One that note, the far-left blog Feministing wondered about the above episode, “Is South Park turning feminist?”:

Obviously there are issues with the gendering of this episode, such as the assumption that no girl would ever find farting funny (I sure do), that no guy would ever find queefing funny, and of course the avoidance of the fact that girls do indeed fart ourselves. Not to mention the reduction of the entire feminist movement into queefing rights.

But that’s what South Park does best: Takes an social movement or trend and highlights extreme stereotypes to bring to light the most ridiculous elements of that movement. So I didn’t really find my sexism-alert piqued by this episode and actually found it pretty funny. I felt like it was more the hypocrisy of certain taboo subjects that was more under attack here than anything else. It was certainly brave of the creators to even mention queefing at all, probably the most taboo of all taboo bodily functions.

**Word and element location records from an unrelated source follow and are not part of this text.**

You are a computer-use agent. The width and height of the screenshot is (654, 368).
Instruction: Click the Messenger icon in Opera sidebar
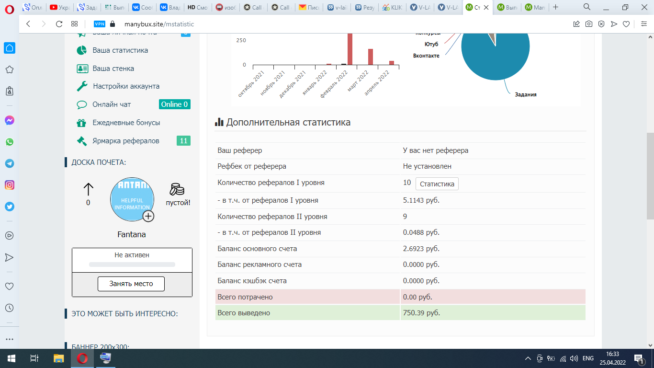point(9,121)
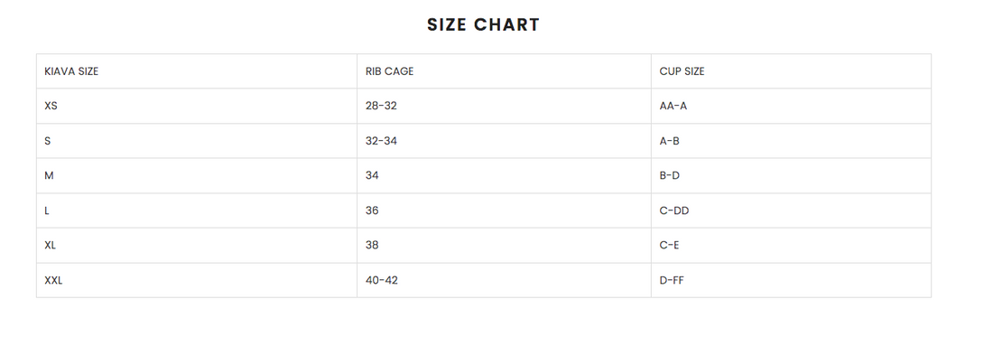
Task: Click the L size cell
Action: pyautogui.click(x=197, y=210)
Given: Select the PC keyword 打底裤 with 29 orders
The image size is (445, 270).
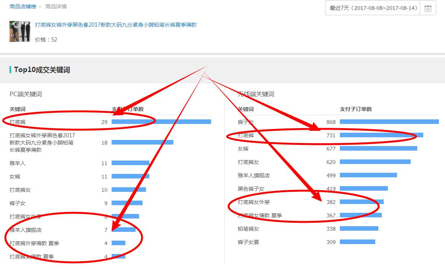Looking at the screenshot, I should (x=18, y=122).
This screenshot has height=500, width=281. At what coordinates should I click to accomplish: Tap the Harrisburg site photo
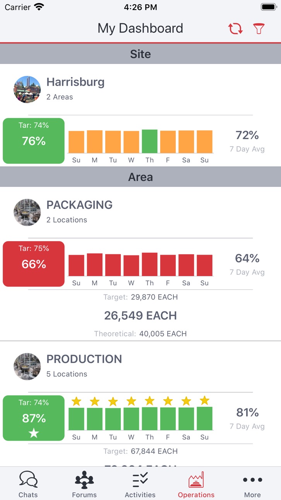pyautogui.click(x=27, y=89)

One more reader ends us on a deadly serious note:

Thanks for posting on the Indian sterilization mess.  One aspect you left out of your analysis is how there’s a women’s rights angle to this as well.  Male sterilization is far less invasive and far safer than female, and yet disproportionately India’s program targets women.  There are a lot of reasons for that, but it can’t be denied that the patriarchal nature of India’s society definitely plays a big role.  The whole situation is beyond horrifying, not just because of the senseless deaths at the hands of misguided government programs, but because it reveals how little India values one half of its population.

Please please please give this story as much air time as you did the crazy thought-policing of Twitter by “feminist activists” and Gamergate. I hate to see feminism reduced to a bunch of Americans whining about people saying not-so-nice things about them on the Internet when elsewhere women are literally dying of neglect.  If women’s rights in this country have descended to the level of suppressing free speech, then clearly it is time to move our attentions elsewhere.